Periodo di comporto non superato? Illegittimo il recesso per troppe assenze

Pubblicato il 28 aprile 2023

Il recesso connesso all'elevata morbilità del lavoratore è legittimo unicamente se si realizza la condizione del superamento del periodo di comporto.

Ne discende che un rendimento inadeguato alle esigenze aziendali o un disservizio cagionato dalle assenze per malattia non possono legittimare, da soli, il licenziamento del lavoratore malato prima che sia stato superato il periodo massimo di conservazione del posto di lavoro.

Lo ha puntualizzato la Corte di cassazione nel testo della sentenza n. 11174 del 27 aprile 2023, nel confermare la decisione con cui la Corte d'appello aveva dichiarato illegittimo il licenziamento comminato ad un lavoratore, in ragione della non proficuità della prestazione lavorativa resa, viste le modalità e il rilevante numero delle assenze per malattia.

Secondo la Corte di merito, il licenziamento in parola, intimato in relazione alle numerose assenze per malattia del prestatore, era da ricondurre nella fattispecie del recesso per giustificato motivo oggettivo, posto che la condotta tenuta dal lavoratore era lecita e priva di colpa.

Tali assenze per malattia, tuttavia, non potevano essere considerate rilevanti ai fini della risoluzione del rapporto di lavoro, atteso che, comunque, non era stato superato il periodo di comporto, limite oltre il quale il danno si presume come apprezzabile.

Troppe assenze per malattia non legittimano il licenziamento per scarso rendimento

Conclusioni, queste, alle quali ha aderito anche la Suprema corte.

Il licenziamento connesso all'elevata morbilità del lavoratore - ha precisato il Collegio di legittimità - è qualificabile come un particolare tipo di licenziamento per giustificato motivo oggettivo, collegato, da un lato, all'esistenza di una o più malattie e, dall'altro, al fatto oggettivo del tempo complessivamente trascorso in malattia.

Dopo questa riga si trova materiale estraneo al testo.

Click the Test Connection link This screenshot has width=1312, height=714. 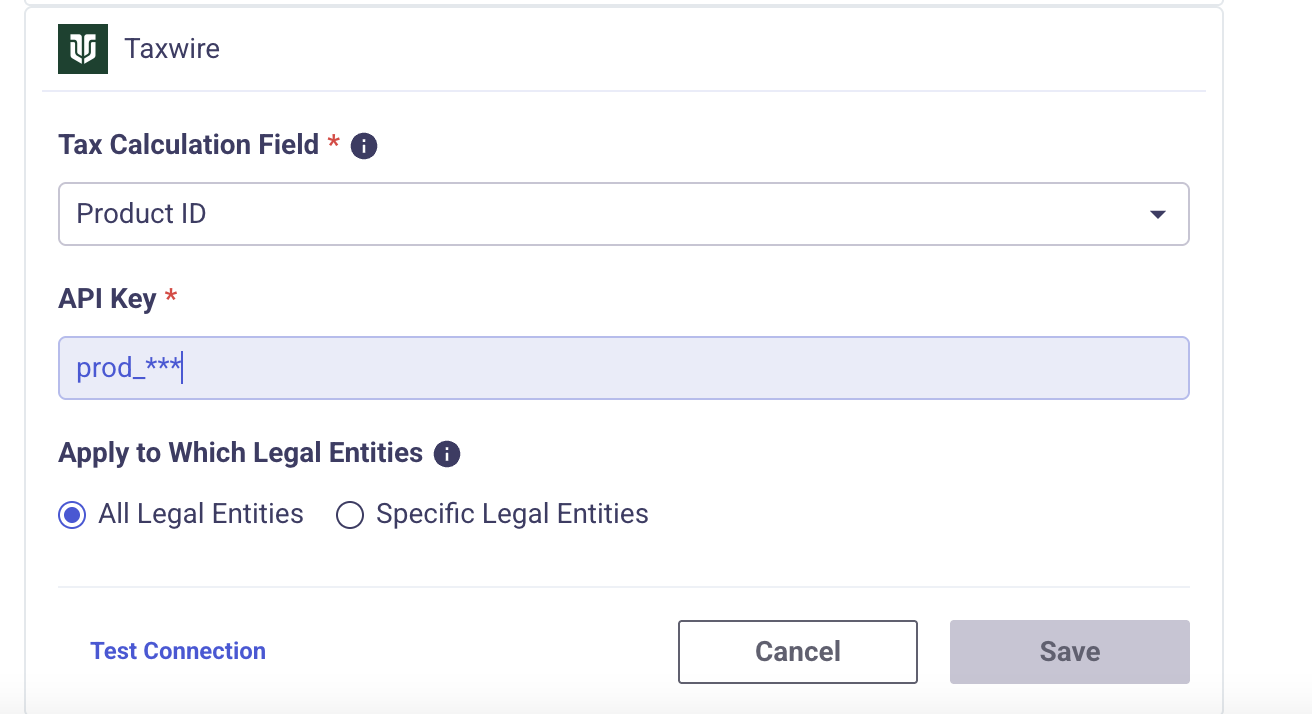178,651
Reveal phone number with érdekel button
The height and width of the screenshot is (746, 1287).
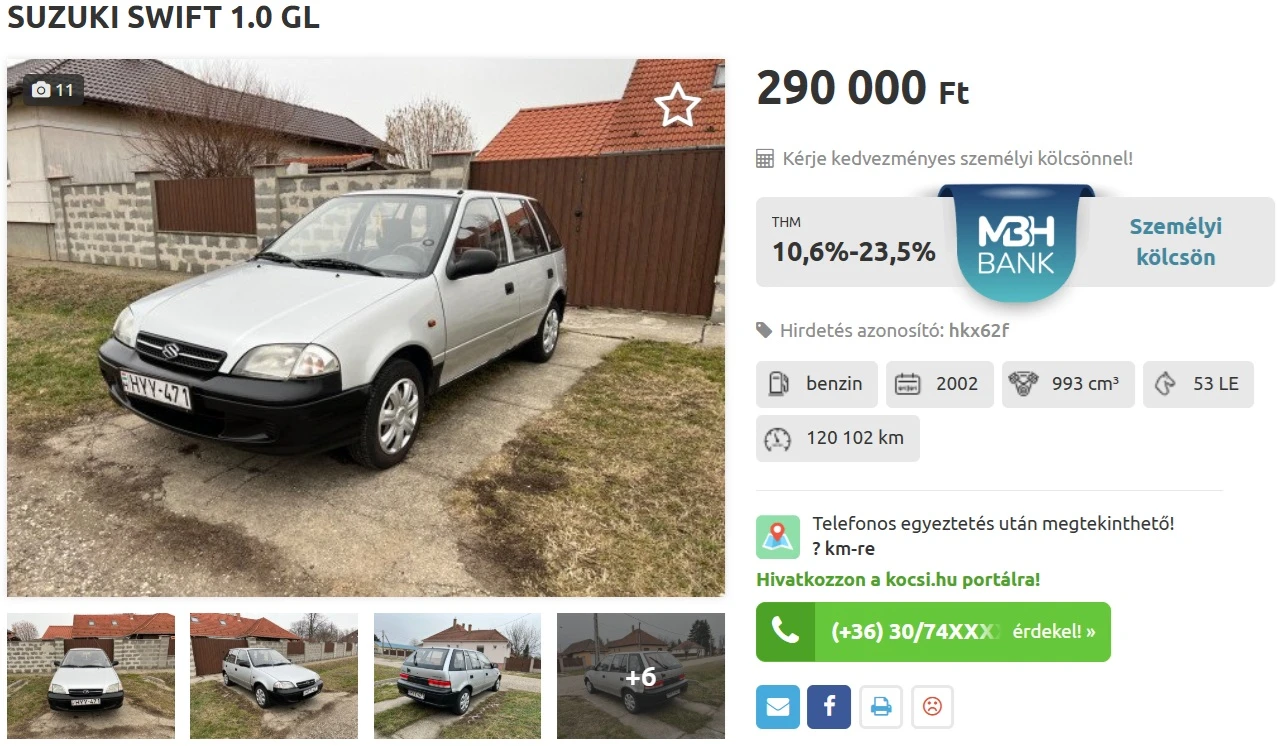[933, 632]

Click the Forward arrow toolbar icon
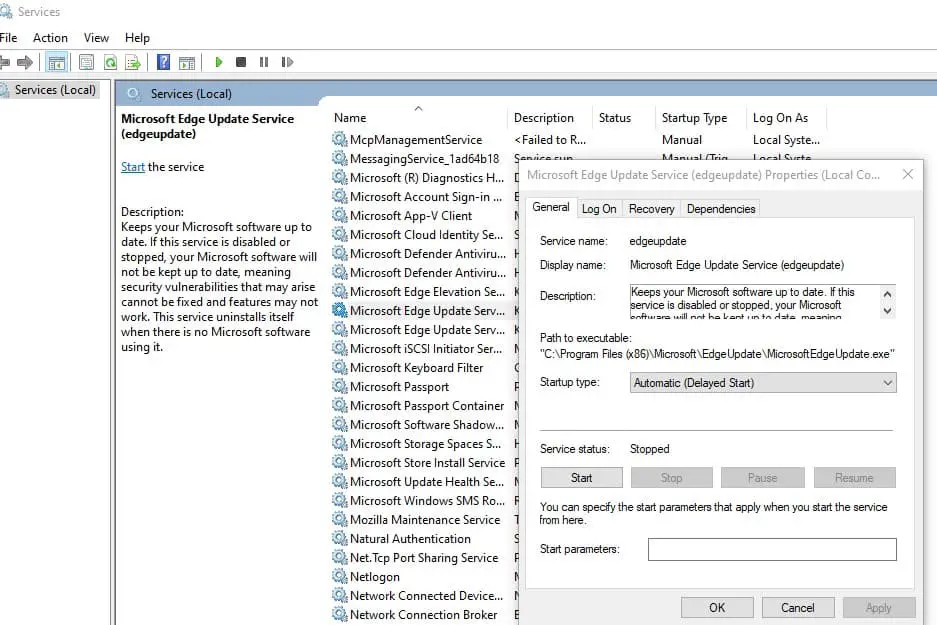point(25,62)
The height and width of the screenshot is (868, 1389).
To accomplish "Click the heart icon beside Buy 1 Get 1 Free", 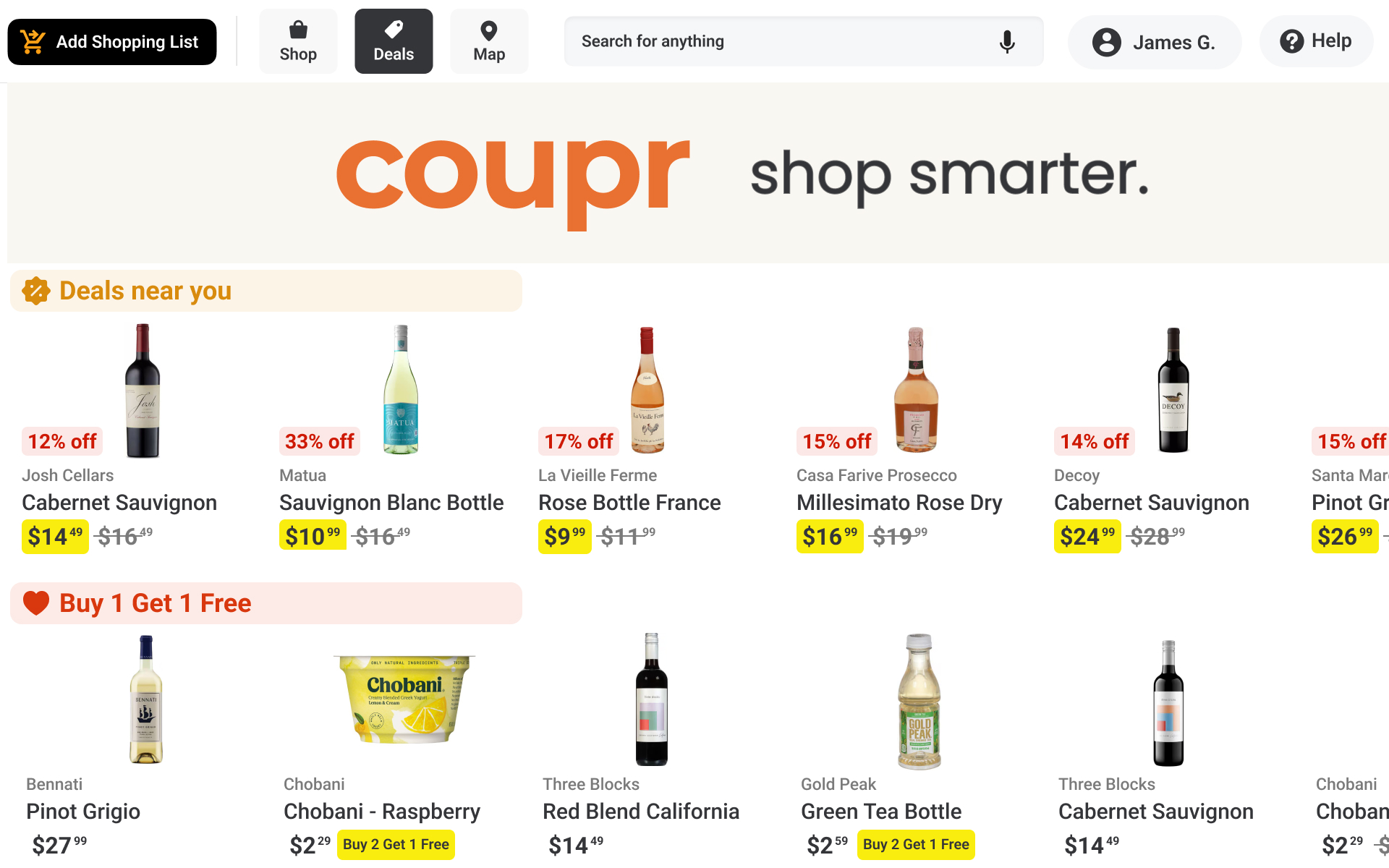I will tap(35, 603).
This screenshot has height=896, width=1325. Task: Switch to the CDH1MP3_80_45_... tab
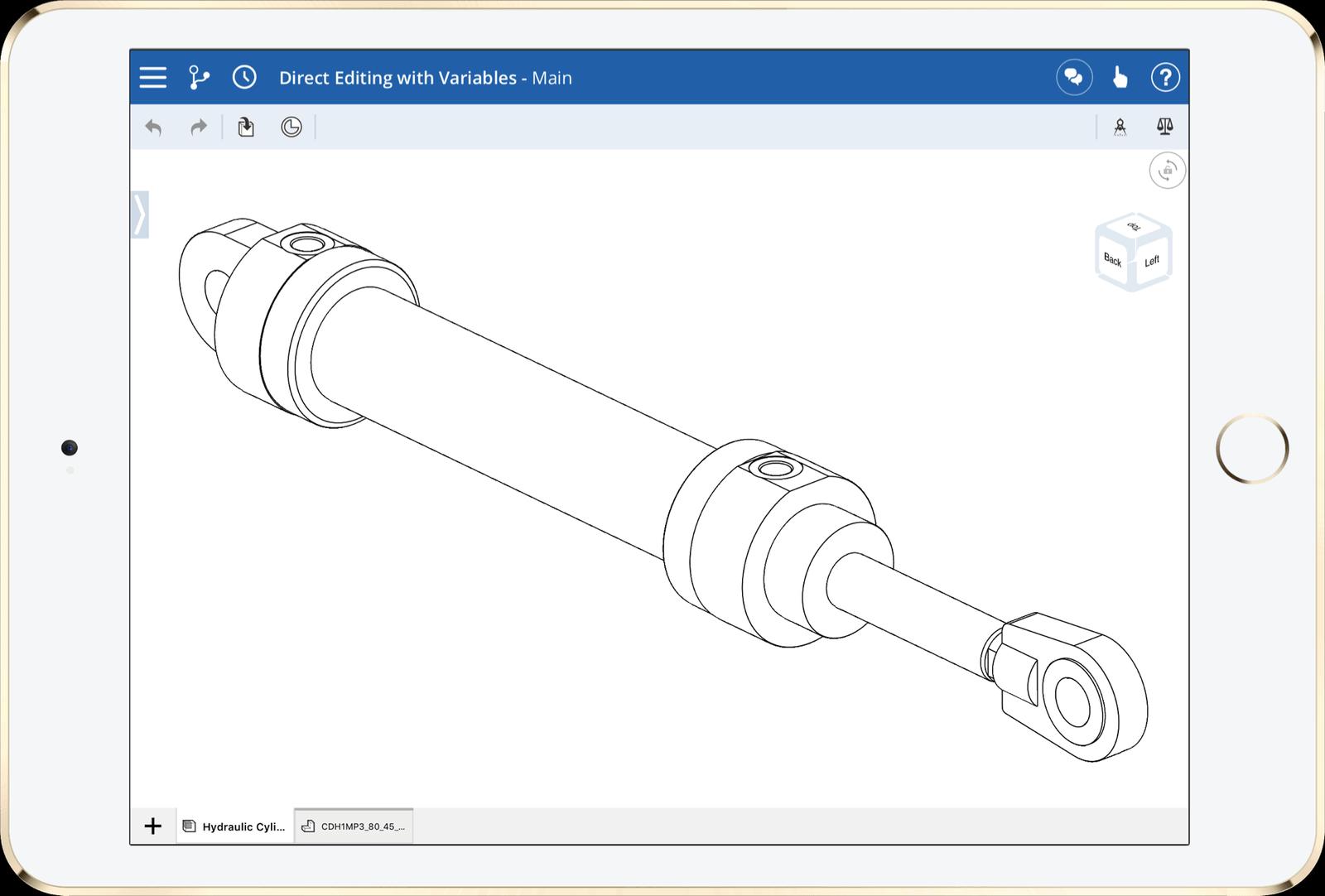[354, 826]
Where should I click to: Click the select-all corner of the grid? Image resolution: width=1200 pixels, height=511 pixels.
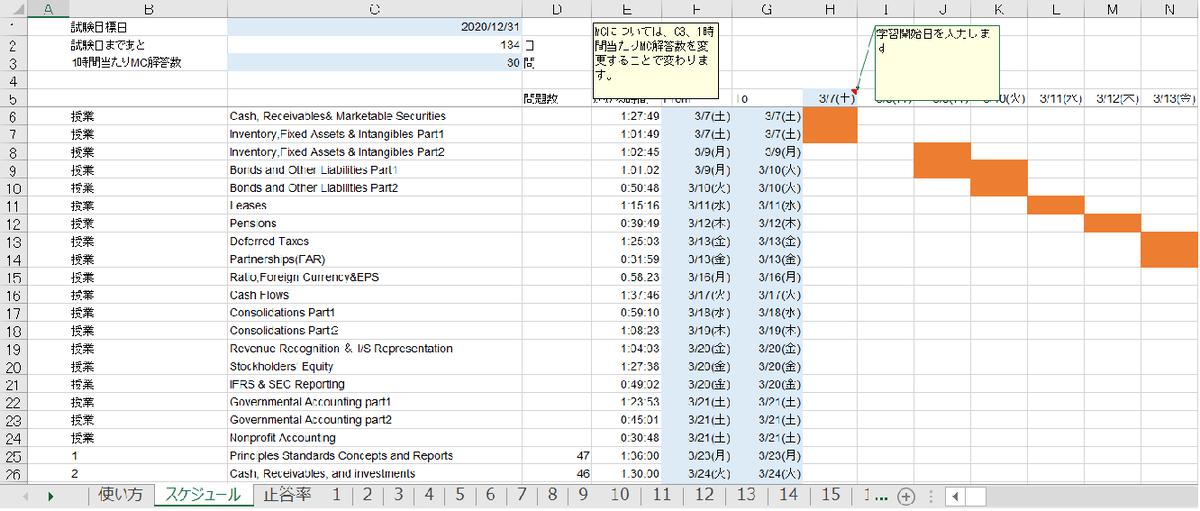click(x=13, y=9)
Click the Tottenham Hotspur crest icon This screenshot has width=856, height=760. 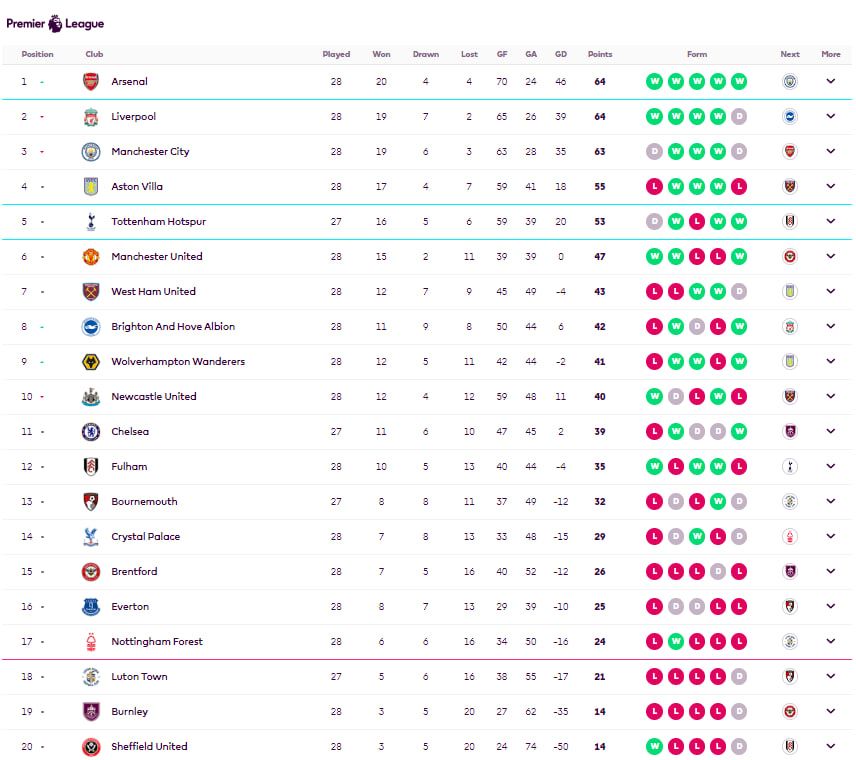(91, 222)
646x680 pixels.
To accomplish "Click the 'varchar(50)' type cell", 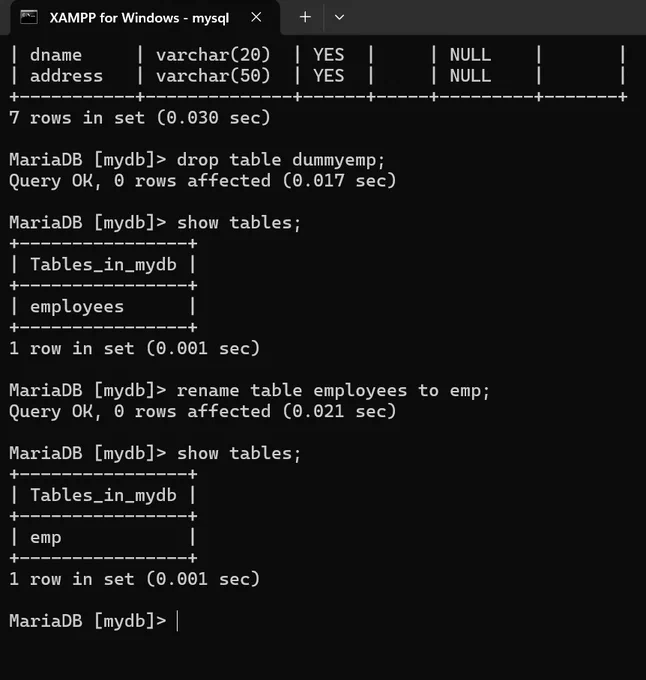I will 213,76.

È l'esaurimento del periodo di comporto che, di per sé, giustifica la risoluzione del rapporto di lavoro.

Difatti, le norme speciali che regolano il comporto sono finalizzate a preservare il rapporto di lavoro durante la malattia del lavoratore, impedendo al datore di lavoro di porvi unilateralmente fine per il tempo - predeterminato dalla legge, dalle parti o, in via equitativa, dal giudice - di tollerabilità dell'assenza.

L'unica condizione di legittimità del recesso - si legge quindi nella decisione - è quel superamento del periodo di comporto, espressione del contemperamento degli interessi confliggenti del datore di lavoro e o del lavoratore.

E' stata giudicata corretta, in definitiva, la valutazione operata dalla Corte territoriale, secondo la quale il mancato superamento del periodo di comporto escludeva, di per sé, la legittimità del recesso intimato in ragione delle frequenti e ripetute assenze dovute a malattia.

In tale prospettiva, era irrilevante anche considerare in che modo l'alternarsi della malattia ai periodi di presenza sul lavoro avesse potuto incidere sull'efficienza dell'organizzazione datoriale e sui risultati da conseguire.